George C. Mathews, born 1886 in Northwood, Iowa, was graduated from the University of Wisconsin in 1908. After graduation,

Mathews spent a year at Oregon Agriculture College (1909-1910) as an instructor of general business subjects before joining the Railroad Commission of Wisconsin as a rate expert (1910-1912), Apart from a brief period with a public accounting firm (1916-1917), Mathews held positions with the state of Wisconsin, each of which demanded a greater degree of managerial and technical ability. Starting in 1912 as a statistician in charge of the Utility Rate Depart-ment, Mathews later became director of the Securities and Statistics Division (1925-1931) and then was appointed director of the Securities Division and at the same time Chief Examiner, Public Services Commission of Wisconsin (1931-1933). Mathews left the state of Wisconsin in 1933 to become receiver for the bankrupt Middle West Utilities Company.3 However, through Senator Robert M. La Follette, Jr. (Republican, Wisconsin), Mathews was appointed a member of the Federal Trade Commission in charge of securities in 1933. The function of monitoring the sale of securities was, a year later, transferred to the newly established Securities and Exchange Commission, at which time Mathews became a Commissioner.

Mathews, along with Robert E. Healy from Vermont, was one of the two Republicans appointed to the SEC in the summer of 1934. While conservative by nature, Mathews was described as a zealot on the question of preventing the flotation of fraudulent securities.4 His appointment, though due in part to political considerations, was primarily based on Mathews’ years of experience in the state of Wisconsin. There Mathews had helped develop security (called “blue-sky”) legislation. In a speech made in 1929, he revealed his attitude toward blue-sky legislation.
The essential feature of blue-sky legislation is the intent to prevent fraud and unfair practices in the sale of securities. It is not the function of such legislation to protect the purchaser of securities against such danger of loss as may be inherent in the security which he buys. Neither is such legislation designed to prevent the purchaser from speculating if he desires to do so. It is designed to assure, as far as its administration can accomplish this purpose, that the buyer of securities is not misled as to the real nature of what he buys, that where he is buying speculative securities he be sufficiently advised of that fact, and that he have in return for the risk which he assumes, a fair chance for speculative profit.

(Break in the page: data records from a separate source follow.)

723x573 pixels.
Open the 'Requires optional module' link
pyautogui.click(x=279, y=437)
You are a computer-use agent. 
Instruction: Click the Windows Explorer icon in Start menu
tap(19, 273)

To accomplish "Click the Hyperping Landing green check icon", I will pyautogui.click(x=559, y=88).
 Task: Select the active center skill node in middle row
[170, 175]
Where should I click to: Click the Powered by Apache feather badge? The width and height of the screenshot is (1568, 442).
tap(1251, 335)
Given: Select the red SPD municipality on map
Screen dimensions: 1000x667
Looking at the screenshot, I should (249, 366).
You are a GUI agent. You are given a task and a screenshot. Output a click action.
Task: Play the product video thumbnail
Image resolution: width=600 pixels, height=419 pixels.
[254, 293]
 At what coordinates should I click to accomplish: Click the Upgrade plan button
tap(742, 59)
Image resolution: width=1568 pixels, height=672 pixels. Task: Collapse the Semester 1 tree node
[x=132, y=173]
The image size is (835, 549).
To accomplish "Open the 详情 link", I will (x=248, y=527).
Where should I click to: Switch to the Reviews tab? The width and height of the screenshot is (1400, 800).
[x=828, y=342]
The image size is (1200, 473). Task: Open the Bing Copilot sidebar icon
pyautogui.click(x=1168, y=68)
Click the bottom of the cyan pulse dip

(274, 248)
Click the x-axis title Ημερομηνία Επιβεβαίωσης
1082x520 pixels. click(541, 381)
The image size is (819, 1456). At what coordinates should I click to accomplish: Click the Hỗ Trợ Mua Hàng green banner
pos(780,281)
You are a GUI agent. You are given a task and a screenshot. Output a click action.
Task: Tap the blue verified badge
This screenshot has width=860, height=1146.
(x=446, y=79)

Blue-sky legislation is in a measure paternalistic but that paternalism is not intended to limit the individual in taking risks with his money. It protects him only to the extent that it interferes with the right of someone else to sell him securities which in themselves are fraudulent or unfair or to sell him any securities by fraudulent or unfair methods.5
The key theme in Mathews’ philosophy was that the “buyer of securities is not misled” and that security regulations were “not intended to limit the individual in taking risks.” Both of these concepts’ led him to conclude that disclosure was the primary ingredient of a free economic system, a belief Mathews maintained throughout his tenure at the SEC.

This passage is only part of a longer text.